寂しい帰国となった。36年ぶりにワールドカップ(W杯)ベスト16で敗退したブラジル代表の帰国は、これまでになく寂しいものだった。
ブラジルのオンラインメディア「UOL」の8日の報道によると、2026 FIFA北中米W杯の日程を終えて帰国するブラジル代表チームのチャーター便に、今大会に参加した選手の中で搭乗したのはベテランDFダニーロ(34・フラメンゴ)ただ一人だった。フラメンゴのU-20チーム所属である2007年生まれのGKレアン・ナネチを含めても、選手は2人だけだった。ナネチは今大会の最終エントリーには含まれていなかったが、大会期間中ずっとトレーニングパートナーとしてブラジル代表に同行していた。
ブラジル代表が今大会期間中、ベースキャンプとして使用していた米ニュージャージーを離れ、ブラジルのリオデジャネイロへ向かうチャーター便には、この2人の選手のほか、ブラジルサッカー連盟の一部理事やコーチ陣、そして代表チームのサポートスタッフが同乗した。

W杯最多優勝(5回)の記録を持つブラジルは、2002年日韓W杯以来24年ぶりの優勝を目指して今大会に臨んだ。しかし、6日に行われたノルウェーとのベスト16戦で、アーリング・ハーランドに2ゴールを許し1-2で敗れ、早々に大会を去ることとなった。ブラジルがW杯ベスト16で敗退したのは、1990年イタリアW杯以来36年ぶりのことだった。
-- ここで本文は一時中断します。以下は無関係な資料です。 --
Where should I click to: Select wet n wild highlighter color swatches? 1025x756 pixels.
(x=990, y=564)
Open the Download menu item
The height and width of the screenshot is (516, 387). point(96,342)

ブラジルサッカー連盟はノルウェー戦の敗北後、現地で代表チームを解散し、選手たちが希望する方法で各自帰国したり移動したりすることを許可した。ただし、代表チームのために用意したチャーター便はそのまま利用することとした。
ブラジル代表には欧州の名門クラブで活躍する選手も多いが、ダニーロのように自国リーグでプレーする選手も含まれている。負傷により今大会で期待された活躍ができなかったFWネイマールも、ブラジルのサントス所属である。
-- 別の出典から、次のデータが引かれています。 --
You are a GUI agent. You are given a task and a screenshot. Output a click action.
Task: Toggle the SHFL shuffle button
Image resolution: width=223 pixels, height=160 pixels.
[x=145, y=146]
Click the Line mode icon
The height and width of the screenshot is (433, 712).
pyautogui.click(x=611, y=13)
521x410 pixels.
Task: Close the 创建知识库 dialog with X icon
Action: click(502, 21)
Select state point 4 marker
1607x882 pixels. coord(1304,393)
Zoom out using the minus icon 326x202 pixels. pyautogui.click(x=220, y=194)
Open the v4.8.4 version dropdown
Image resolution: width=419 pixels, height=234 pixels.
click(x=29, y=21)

ブラジル国内では早期敗退に対する批判が続いている。そのため、多くの選手がチャーター便に搭乗しなかったのではないかという憶測も出ている。すぐに帰国しなかった選手たちは、各自休暇を過ごすために米国内で散らばった。イタリア出身のカルロ・アンチェロッティ監督は、家族がいるカナダのバンクーバーへ向かったと伝えられている。